With DACA's Future Uncertain, Students Gamble on a Chance to Study Abroad

By: Katherine Mangan, The Chronicle of Higher Education ~ APRIL 09, 2017 
The chance to visit his home country was too good to pass up for José G. Rivas, a 27-year-old graduate student in counseling at the University of Wyoming who was brought to the United States illegally when he was 6.
This summer, as part of the  California-Mexico Dreamers Study Abroad Program, he hopes to connect with relatives he hasn't seen in more than two decades, as well as those who were deported from the United States during the Obama administration.
" I can't wait to see the house that I have vague memories of when I was little," he says of his childhood home in Texcoco, northeast of Mexico City. " I've only been able to Google Earth it and see the streets."
The trip is being sponsored by the  California-Mexico Studies Center (CMSC), a nonprofit that grew out of a program started at California State University at Long Beach.
It gives students a chance to visit their hometowns, research, study, and present their findings at an international immigration conference at theColegio de la Frontera Norte, a Mexican graduate school located in Tijuana, Baja California, Mexico.
Despite the uncertainty about DACA's future, the program received applications from 67 colleges in 16 states for this summer's session, program administrators said.

Costly Application

The vast majority of undocumented students who study abroad do so in short-term educational visits like this, often to the countries where they were born.

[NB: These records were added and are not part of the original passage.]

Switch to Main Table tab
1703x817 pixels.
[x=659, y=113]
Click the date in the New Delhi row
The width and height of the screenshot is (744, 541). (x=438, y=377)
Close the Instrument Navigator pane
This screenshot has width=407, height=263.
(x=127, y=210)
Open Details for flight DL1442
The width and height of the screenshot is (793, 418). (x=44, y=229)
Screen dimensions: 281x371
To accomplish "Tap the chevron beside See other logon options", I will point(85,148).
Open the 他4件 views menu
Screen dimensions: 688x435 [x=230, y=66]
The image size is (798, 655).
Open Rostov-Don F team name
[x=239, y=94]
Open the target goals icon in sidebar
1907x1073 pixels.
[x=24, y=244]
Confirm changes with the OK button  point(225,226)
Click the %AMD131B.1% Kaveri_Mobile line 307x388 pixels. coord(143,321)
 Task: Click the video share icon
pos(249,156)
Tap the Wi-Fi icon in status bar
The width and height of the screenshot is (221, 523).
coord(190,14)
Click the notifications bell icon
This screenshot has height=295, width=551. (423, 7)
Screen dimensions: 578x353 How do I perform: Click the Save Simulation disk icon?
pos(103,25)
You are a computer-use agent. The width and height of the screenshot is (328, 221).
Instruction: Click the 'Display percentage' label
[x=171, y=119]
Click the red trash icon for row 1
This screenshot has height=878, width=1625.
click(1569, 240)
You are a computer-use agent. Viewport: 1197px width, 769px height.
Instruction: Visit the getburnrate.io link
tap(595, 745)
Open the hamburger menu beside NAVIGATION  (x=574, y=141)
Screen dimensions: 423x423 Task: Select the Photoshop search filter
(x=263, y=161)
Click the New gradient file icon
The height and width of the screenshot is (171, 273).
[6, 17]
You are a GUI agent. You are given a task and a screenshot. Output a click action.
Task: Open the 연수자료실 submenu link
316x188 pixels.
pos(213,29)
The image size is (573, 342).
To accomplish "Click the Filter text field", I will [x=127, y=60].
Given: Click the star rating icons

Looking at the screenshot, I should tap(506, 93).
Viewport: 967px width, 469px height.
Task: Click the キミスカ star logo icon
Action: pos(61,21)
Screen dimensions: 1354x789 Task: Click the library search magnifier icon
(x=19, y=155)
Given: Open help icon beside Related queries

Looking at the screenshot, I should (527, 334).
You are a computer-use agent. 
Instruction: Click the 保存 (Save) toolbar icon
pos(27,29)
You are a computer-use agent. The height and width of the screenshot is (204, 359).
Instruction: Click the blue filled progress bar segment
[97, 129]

Few undocumented students can afford to study abroad; the Advance Parole application alone costs $575. Mr. Rivas's sister started a GoFundMe drive to help him raise money for the trip, and Ms. Morales Castro raised money in a similar online pitch.
When Mr. Rivas learned about the California-Mexico trip, he consulted his professors and mentors.  Some said it wasn't worth the risk while others described it as a chance of a lifetime. His relatives had reason to be nervous; among those who have been deported was a cousin who was pulled over for having a broken windshield then deported for driving without a license. In rural Wyoming, where he and Mr. Rivas lived, public transportation is sparse and undocumented people who are ineligible for driver's licenses often, like his cousin, live in fear of being pulled over.
It took a Skype call from the director of the CMSC's Dreamers Study Abroad program to persuade Mr. Rivas's family that he'd be safe. There's strength in numbers, Mr. Rivas figured, and the program had gone to great lengths to reach out to government officials on both sides of the border in case they encountered any problems.
Meanwhile, as they weigh the possible risks and rewards of traveling abroad, the messages that students are receiving from the federal government alternate between reassuring and ominous.
They point out that while DACA recipients are still here undocumented, they're not a priority for deportation.